=== WHAT NEEDS TO BE DONE ===
Pull every line of text from the material below and reproduce it word for word, leaving out the pictures.

*** THE RECORDS

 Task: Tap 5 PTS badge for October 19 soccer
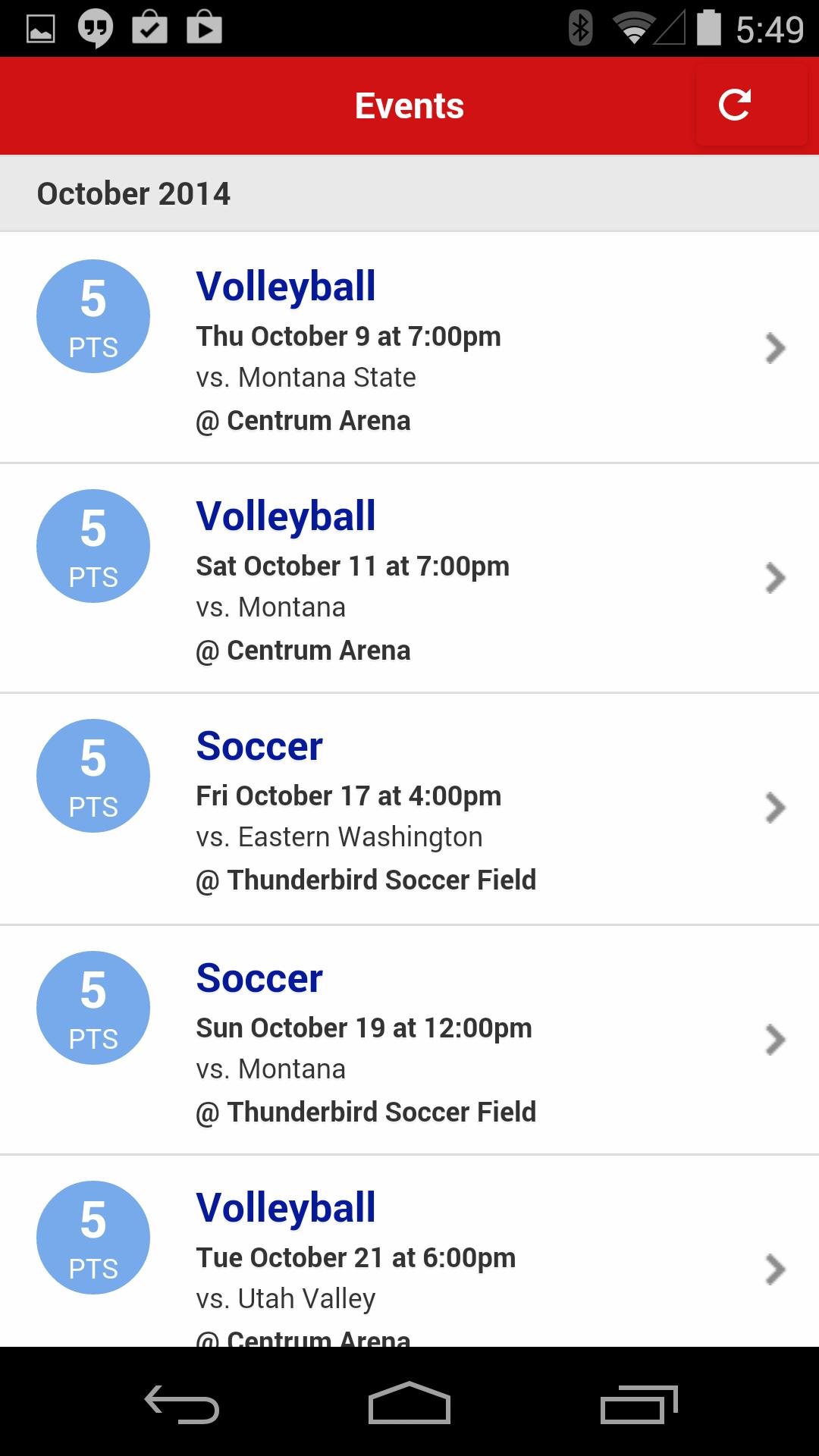pyautogui.click(x=93, y=1008)
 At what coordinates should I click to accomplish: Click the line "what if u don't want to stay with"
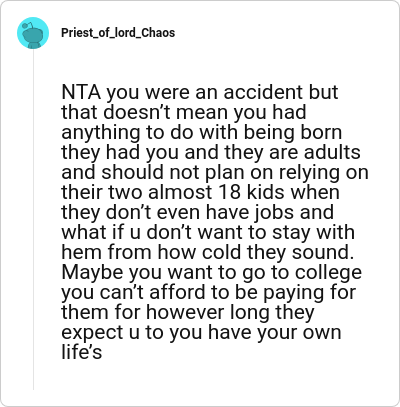pyautogui.click(x=208, y=232)
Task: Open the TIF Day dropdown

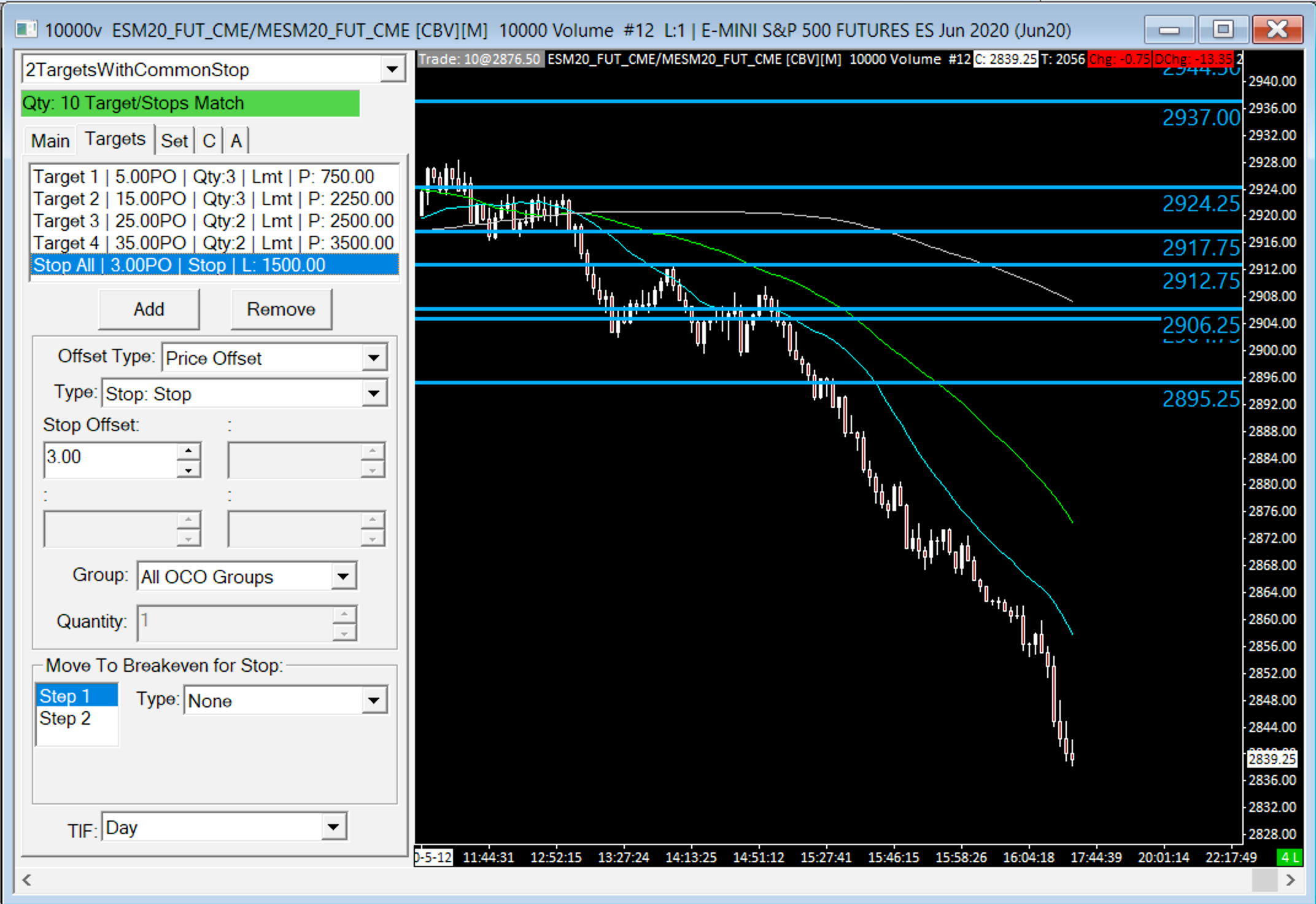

******

=== FINISHED EXERCISE ===
 Task: Tap 5 PTS badge for October 19 soccer
pyautogui.click(x=93, y=1008)
 At what coordinates should I click to accomplish: Click the line "what if u don't want to stay with"
pyautogui.click(x=208, y=232)
Task: Open the TIF Day dropdown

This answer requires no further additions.